=== Listed records ===
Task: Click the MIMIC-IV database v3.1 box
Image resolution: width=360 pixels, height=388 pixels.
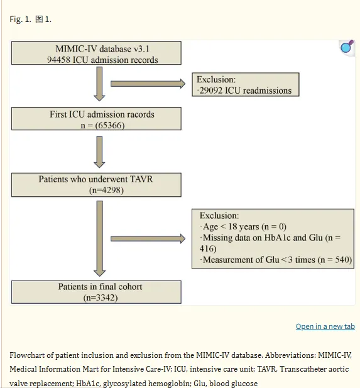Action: (x=96, y=53)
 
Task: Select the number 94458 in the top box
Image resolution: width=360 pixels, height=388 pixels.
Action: (x=58, y=60)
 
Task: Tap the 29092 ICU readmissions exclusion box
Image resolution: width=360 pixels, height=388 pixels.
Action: (x=246, y=84)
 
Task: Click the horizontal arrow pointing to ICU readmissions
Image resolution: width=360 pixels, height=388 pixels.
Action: (x=148, y=84)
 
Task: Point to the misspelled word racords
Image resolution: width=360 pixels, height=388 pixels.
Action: (x=141, y=114)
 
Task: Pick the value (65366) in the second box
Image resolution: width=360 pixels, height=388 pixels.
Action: (x=110, y=125)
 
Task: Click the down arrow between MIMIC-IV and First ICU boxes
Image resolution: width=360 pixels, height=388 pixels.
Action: (x=99, y=84)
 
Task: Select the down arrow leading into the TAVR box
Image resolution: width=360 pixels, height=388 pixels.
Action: (x=99, y=152)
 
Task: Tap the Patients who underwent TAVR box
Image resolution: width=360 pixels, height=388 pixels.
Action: (x=96, y=185)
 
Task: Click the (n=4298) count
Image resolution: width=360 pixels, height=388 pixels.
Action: (x=106, y=190)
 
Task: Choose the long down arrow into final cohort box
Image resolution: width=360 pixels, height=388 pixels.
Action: (x=100, y=238)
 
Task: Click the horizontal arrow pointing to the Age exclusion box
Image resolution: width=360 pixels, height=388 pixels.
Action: (x=148, y=238)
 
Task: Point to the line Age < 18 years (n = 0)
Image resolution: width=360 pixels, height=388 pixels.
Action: (x=244, y=226)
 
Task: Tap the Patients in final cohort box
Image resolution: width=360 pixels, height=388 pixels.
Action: (x=96, y=292)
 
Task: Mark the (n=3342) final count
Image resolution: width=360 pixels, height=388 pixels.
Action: (x=101, y=297)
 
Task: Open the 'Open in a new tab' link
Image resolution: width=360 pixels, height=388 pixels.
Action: (x=325, y=326)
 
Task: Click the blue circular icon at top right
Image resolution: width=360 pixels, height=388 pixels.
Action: (x=347, y=47)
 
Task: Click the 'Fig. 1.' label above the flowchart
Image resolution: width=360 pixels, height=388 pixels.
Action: (x=21, y=19)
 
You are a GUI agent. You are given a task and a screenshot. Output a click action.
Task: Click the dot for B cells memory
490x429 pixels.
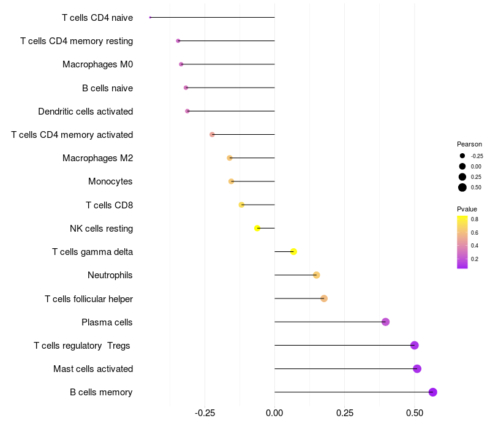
===
== Problem ==
Out of the material above, output word for word the line with "Action: (x=148, y=84)", the line with "Task: Click the (n=4298) count", and all lines between them, with nothing else.

== Exercise response ==
Action: (x=148, y=84)
 
Task: Point to the misspelled word racords
Image resolution: width=360 pixels, height=388 pixels.
Action: (x=141, y=114)
 
Task: Pick the value (65366) in the second box
Image resolution: width=360 pixels, height=388 pixels.
Action: (x=110, y=125)
 
Task: Click the down arrow between MIMIC-IV and First ICU boxes
Image resolution: width=360 pixels, height=388 pixels.
Action: (x=99, y=84)
 
Task: Select the down arrow leading into the TAVR box
Image resolution: width=360 pixels, height=388 pixels.
Action: (x=99, y=152)
 
Task: Tap the Patients who underwent TAVR box
Image resolution: width=360 pixels, height=388 pixels.
Action: (x=96, y=185)
 
Task: Click the (n=4298) count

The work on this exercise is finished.